— EXERCISE OBJECTIVE —
Nothing in the records should be left out; transcribe them exactly.

------ EXERCISE INPUTS

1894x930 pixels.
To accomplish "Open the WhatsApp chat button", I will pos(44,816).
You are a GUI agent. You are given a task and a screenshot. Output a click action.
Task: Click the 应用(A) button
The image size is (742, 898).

------------

— RESPONSE TO THIS EXERCISE —
1894x930 pixels.
To accomplish "Open the WhatsApp chat button", I will pos(44,816).
You are a GUI agent. You are given a task and a screenshot. Output a click action.
Task: Click the 应用(A) button
The image size is (742, 898).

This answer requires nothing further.